▶ **Exercise objective**
Each record must be retyped word for word.

(Stored records)
□ □ □ □
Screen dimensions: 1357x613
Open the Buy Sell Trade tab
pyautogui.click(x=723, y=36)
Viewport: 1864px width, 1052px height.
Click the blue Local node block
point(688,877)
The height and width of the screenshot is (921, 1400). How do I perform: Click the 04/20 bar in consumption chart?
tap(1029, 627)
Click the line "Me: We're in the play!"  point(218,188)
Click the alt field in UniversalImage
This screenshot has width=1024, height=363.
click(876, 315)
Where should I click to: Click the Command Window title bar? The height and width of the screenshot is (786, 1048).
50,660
□ □ □ □
▶ **Exercise output**
Screen dimensions: 1357x613
Open the Buy Sell Trade tab
pyautogui.click(x=723, y=36)
Viewport: 1864px width, 1052px height.
Click the blue Local node block
point(688,877)
The height and width of the screenshot is (921, 1400). How do I perform: Click the 04/20 bar in consumption chart?
tap(1029, 627)
Click the line "Me: We're in the play!"  point(218,188)
Click the alt field in UniversalImage
This screenshot has width=1024, height=363.
click(876, 315)
Where should I click to: Click the Command Window title bar? The height and width of the screenshot is (786, 1048).
50,660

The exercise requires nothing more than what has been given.